> **SELECTION**
........
Ok let's bottom this once and for all with some history rather than rose tinted glasses.

 

 

John Maynard Keynes put it best: 'Madmen in authority who hear voices in the air are distilling their frenzy from some academic scribbler of a few years back.'

 

He could hardly have suspected that, 70 years later, that academic scribbler would be none other than Keynes himself.

 

For as the global economic crisis continues to unfold, the economist's ideas of borrow-and-spend government have come back into fashion with a vengeance.

 

And yet, in the rush to embrace the new Keynesianism, we are in danger of missing the point about the old version.

 

For Keynesianism did not, as is often imagined, put an end to the Great Depression.

 

Indeed, the record of big-spending governments during hard times is not one to be proud of.

 

John Maynard Keynes was, at first glance, an unlikely candidate to become one of the great icons of Left-wing politics.

 

Born in 1883 to a Cambridge economist and social reformer, he was brought up in an atmosphere of high-minded privilege.

 

Eton and Cambridge, where he got top marks, gave him social gloss and academic distinction.

 

He was no scholarly drudge, though, but a lover of beauty and pleasure. (Asked on his deathbed, in 1946, whether he had any regrets, he was said to have remarked: 'I should have drunk more champagne.')

 

By 1925, Keynes was building a reputation as the most brilliant and controversial economist in the western world.

 

After advising the Government during World War I, he seized attention in 1919 with an attack on the Treaty of Versailles, arguing (correctly, it turned out) that its punitive terms were bound to provoke a terrible German reaction.

 

And during the Twenties he cemented his image with a series of onslaughts on economic orthodoxy, chipping away at the three pillars of the old order - the Treaty, the gold standard (the system whereby bank notes were literally exchangeable for gold) and laissez-faire government, the economic ideology which advocates minimal state intervention.

 

But one of the great myths about Keynes is that when the Wall Street Crash sent shockwaves through the world economy in 1929, politicians seized on his ideas as a solution to the Depression. They did nothing of the sort.

 

For although Keynes' brains were highly regarded, he remained a heretic.

 

His trademark notions - government borrowing and spending on public works to boost demand and alleviate recession - were unpopular on both sides of the political divide.

 

Although Ramsay MacDonald's Labour government brought him on board in 1930, it did not take up his prescriptions.

 

For as a Whitehall joke at the time had it, if you asked five economists for their opinions, you would get six replies - two of them from Keynes.

 

And when a major committee asked his advice on solutions to the Depression, he gave no fewer than seven different answers.

 

In fact, it was only at the margins of British politics than Keynesianism, as it eventually became called, really caught on.
........
> **RECORDED DATA**
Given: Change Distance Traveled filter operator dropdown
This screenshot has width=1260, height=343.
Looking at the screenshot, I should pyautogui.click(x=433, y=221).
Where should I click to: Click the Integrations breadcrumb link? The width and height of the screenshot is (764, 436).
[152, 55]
........
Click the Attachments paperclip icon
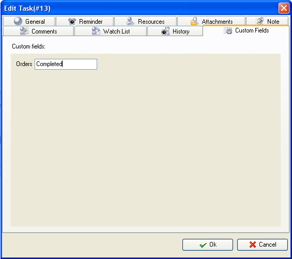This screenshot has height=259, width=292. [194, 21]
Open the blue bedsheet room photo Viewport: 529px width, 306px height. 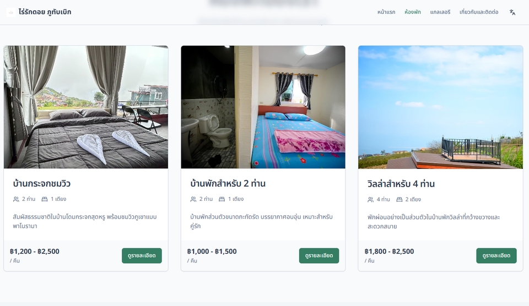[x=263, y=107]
........
> **WORK TO BE COMPLETED**
Can you copy the Keynes passage word for word, from "For although Keynes'" to "up his prescriptions."?

> **EXERCISE RESULT**
For although Keynes' brains were highly regarded, he remained a heretic.

 

His trademark notions - government borrowing and spending on public works to boost demand and alleviate recession - were unpopular on both sides of the political divide.

 

Although Ramsay MacDonald's Labour government brought him on board in 1930, it did not take up his prescriptions.